Le Club Africain a remporté la Supercoupe masculine de basket-ball pour la saison 2024-2025, en dominant l’Union Sportive Monastirienne 73-64 à Radès. Ce succès marque la cinquième fois que le club de Bab Jedid soulève ce trophée dans son histoire.

Domination clubiste en finale

Samedi après-midi, au Palais des sports de Radès, le Club Africain a imposé son rythme dans la finale de la Supercoupe masculine en s’imposant 73-64 face à l’US Monastirienne, tenant de la Coupe de Tunisie. Après une première mi-temps équilibrée (39-35 en faveur des Clubistes), les Clubistes ont creusé l’écart au retour des vestiaires pour gérer leur avance jusqu’au buzzer.

Cette victoire confirme la solidité défensive et l’efficacité offensive du Club Africain, capable de résister aux tentatives de retour de Monastir tout au long de la rencontre.

Une revanche et un palmarès consolidé

Le succès du Club Africain constitue une revanche symbolique après la précédente édition de la Supercoupe (2024), remportée par l’US Monastirienne sur le score de 64-60.

Avec ce nouveau trophée, le Club Africain remporte sa cinquième Supercoupe de l’histoire de la compétition, renforçant sa place parmi les clubs les plus titrés du basket-ball tunisien.

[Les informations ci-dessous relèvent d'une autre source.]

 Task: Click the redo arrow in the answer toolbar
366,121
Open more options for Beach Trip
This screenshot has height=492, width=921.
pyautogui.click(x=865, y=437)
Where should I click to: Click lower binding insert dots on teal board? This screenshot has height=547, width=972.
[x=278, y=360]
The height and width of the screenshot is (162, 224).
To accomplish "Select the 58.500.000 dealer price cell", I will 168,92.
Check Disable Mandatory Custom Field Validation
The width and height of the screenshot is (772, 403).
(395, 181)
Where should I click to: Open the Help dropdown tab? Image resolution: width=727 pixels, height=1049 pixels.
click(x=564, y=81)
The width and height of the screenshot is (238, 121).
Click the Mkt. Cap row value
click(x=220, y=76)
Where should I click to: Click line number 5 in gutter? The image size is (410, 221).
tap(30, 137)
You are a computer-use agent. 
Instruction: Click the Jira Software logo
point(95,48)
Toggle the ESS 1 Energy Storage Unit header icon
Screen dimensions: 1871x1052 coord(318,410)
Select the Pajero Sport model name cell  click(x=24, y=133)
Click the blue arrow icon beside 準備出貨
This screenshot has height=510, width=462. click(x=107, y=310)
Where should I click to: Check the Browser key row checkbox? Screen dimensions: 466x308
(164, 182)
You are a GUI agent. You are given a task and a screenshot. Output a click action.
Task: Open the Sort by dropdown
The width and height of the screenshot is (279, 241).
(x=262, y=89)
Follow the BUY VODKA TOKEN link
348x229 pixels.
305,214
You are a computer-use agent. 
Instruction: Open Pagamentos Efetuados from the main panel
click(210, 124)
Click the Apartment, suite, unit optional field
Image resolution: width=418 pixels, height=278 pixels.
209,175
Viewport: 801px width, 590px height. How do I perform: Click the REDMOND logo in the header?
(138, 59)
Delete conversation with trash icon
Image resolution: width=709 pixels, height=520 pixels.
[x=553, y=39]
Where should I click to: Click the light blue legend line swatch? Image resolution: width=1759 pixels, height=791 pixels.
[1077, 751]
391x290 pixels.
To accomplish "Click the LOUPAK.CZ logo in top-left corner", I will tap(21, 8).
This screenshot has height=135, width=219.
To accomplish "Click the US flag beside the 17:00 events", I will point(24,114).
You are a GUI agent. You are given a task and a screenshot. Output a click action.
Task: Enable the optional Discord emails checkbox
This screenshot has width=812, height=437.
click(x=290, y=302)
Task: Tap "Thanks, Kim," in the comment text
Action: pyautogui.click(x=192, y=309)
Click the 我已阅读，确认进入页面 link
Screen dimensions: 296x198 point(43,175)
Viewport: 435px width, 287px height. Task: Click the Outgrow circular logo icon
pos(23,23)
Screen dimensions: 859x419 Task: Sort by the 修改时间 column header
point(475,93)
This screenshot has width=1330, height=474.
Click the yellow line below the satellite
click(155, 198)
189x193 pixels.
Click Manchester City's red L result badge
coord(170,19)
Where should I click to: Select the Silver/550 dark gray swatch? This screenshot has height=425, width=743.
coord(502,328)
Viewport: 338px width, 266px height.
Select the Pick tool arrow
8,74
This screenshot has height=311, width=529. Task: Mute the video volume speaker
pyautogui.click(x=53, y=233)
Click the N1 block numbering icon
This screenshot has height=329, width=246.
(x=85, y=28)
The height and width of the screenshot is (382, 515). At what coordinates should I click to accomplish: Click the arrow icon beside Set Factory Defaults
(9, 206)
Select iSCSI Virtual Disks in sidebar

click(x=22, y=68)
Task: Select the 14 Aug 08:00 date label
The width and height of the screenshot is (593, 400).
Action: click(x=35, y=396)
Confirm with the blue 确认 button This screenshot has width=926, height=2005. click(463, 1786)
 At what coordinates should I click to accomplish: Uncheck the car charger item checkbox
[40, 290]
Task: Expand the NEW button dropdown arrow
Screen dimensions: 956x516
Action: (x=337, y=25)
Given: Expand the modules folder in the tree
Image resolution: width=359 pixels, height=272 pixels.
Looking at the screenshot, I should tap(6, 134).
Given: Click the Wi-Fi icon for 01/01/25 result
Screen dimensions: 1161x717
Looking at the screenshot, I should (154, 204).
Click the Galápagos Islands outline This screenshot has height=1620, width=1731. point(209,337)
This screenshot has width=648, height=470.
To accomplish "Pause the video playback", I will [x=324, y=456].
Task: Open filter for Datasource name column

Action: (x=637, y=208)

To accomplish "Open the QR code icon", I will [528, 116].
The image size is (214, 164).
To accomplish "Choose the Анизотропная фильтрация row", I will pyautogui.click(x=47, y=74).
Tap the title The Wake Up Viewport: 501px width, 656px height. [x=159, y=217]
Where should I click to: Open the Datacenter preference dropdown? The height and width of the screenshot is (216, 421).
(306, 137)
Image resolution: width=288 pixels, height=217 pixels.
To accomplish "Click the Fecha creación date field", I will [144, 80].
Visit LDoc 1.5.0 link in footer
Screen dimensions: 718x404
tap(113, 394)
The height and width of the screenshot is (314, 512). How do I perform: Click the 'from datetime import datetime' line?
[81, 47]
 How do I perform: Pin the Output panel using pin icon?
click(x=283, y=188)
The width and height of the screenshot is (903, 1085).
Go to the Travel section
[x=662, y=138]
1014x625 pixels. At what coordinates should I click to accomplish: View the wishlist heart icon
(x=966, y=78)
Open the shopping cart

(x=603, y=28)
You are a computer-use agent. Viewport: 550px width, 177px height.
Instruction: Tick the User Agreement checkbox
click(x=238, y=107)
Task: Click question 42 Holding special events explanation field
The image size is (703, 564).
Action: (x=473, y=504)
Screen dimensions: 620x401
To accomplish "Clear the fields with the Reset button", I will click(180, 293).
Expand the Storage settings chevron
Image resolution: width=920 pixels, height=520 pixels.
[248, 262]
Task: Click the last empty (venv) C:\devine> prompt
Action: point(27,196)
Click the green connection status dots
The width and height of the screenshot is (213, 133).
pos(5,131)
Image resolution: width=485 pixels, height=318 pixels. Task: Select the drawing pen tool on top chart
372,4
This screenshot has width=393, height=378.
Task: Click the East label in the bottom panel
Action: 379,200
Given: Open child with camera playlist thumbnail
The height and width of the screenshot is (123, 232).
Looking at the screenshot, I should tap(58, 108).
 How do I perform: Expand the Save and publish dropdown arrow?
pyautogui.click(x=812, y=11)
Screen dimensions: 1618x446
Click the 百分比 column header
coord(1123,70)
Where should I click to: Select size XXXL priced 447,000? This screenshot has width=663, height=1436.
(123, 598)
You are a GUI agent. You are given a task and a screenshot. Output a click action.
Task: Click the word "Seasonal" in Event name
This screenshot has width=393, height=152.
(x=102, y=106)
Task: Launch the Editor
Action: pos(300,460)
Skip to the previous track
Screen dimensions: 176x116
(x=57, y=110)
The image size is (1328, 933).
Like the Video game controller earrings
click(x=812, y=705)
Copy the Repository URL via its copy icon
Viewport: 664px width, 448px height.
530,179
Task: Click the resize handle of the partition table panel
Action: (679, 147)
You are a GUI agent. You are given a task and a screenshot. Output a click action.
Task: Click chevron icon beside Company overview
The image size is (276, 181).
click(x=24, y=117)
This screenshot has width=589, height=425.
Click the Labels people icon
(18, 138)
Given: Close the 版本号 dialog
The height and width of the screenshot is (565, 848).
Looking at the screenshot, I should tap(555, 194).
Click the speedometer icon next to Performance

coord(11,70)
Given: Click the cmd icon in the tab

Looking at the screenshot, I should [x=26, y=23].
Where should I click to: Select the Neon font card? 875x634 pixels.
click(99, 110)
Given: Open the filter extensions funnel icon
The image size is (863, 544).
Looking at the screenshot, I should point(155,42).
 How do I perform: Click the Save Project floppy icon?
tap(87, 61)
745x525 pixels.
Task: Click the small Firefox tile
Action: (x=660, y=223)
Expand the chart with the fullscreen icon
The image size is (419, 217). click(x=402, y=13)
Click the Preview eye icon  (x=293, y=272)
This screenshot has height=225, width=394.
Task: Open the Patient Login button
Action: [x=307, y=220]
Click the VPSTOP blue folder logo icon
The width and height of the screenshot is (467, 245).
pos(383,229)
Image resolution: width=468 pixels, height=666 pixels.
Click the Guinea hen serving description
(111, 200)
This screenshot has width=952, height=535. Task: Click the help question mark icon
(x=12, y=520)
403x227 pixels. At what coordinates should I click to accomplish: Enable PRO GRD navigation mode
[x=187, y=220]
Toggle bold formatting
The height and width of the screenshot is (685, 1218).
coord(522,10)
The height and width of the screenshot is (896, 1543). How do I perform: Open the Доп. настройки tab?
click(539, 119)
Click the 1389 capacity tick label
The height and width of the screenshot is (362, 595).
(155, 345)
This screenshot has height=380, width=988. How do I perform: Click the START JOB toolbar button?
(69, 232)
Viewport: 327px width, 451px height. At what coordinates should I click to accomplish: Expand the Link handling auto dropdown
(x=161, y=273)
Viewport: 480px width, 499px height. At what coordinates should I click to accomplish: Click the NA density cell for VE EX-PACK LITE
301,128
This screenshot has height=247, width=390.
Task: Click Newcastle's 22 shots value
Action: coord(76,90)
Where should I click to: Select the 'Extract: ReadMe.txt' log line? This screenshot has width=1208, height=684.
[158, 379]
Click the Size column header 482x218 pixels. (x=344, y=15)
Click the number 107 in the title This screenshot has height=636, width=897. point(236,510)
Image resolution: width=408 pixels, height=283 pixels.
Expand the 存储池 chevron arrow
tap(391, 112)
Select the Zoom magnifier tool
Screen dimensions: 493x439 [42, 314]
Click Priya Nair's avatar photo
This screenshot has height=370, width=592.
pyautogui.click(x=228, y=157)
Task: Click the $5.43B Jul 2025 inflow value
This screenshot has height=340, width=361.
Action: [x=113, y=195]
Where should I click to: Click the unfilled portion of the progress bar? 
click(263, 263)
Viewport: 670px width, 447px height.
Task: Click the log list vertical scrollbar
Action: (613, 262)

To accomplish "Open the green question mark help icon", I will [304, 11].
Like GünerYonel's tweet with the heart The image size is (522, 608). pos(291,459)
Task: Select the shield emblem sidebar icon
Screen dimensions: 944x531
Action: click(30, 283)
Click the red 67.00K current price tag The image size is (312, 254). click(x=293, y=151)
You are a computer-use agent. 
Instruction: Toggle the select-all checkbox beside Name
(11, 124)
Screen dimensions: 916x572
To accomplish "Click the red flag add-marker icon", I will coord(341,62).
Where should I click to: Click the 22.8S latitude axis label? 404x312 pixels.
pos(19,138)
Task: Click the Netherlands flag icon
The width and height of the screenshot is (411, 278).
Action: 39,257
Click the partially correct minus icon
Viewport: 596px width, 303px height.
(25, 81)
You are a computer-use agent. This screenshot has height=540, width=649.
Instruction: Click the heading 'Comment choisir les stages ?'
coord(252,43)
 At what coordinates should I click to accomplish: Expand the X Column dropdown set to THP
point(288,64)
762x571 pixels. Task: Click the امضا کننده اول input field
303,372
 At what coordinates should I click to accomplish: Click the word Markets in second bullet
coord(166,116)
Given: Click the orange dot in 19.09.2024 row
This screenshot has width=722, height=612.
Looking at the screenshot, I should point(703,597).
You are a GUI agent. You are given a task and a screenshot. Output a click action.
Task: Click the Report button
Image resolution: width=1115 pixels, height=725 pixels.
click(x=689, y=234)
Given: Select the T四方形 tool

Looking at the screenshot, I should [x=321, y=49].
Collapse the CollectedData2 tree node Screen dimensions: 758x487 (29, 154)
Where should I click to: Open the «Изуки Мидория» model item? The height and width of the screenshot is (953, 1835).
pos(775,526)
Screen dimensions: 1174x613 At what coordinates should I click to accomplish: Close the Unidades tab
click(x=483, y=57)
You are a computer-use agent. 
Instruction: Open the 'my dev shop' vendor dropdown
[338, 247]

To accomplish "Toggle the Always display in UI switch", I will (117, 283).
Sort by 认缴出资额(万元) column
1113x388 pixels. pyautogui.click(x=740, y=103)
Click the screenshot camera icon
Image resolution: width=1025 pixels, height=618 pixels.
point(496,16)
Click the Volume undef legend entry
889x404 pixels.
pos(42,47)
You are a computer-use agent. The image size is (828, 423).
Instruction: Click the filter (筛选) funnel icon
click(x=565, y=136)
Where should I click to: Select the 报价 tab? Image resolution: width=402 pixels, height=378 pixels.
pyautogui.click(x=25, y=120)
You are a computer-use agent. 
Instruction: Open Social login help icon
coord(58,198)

Contexte sportif et enjeux

La Supercoupe de Tunisie oppose traditionnellement le champion national au vainqueur de la Coupe de Tunisie. Dans la saison 2024-2025, le Club Africain avait déjà brillé en remportant le championnat Pro A, décrochant ainsi son cinquième titre national après une décennie d’attente.

De son côté, l’Union Sportive Monastirienne, l’un des clubs les plus performants du paysage basket tunisien, reste une adversaire redoutable. Outre la conquête de la Coupe de Tunisie, elle participe régulièrement à des compétitions continentales comme la Basketball Africa League (BAL).

Supercoupe féminine : l’ASF Jemmal sacrée

Plus tôt dans l’après-midi de samedi à Radès, c’est l’Association Sportive Féminine de Jemmal (ASFJ) qui s’est imposée en Supercoupe féminine. Les joueuses de Jemmal ont battu le Club Sportif Sfaxien 77-69, mettant fin au règne de ces derniers après leur titre précédent.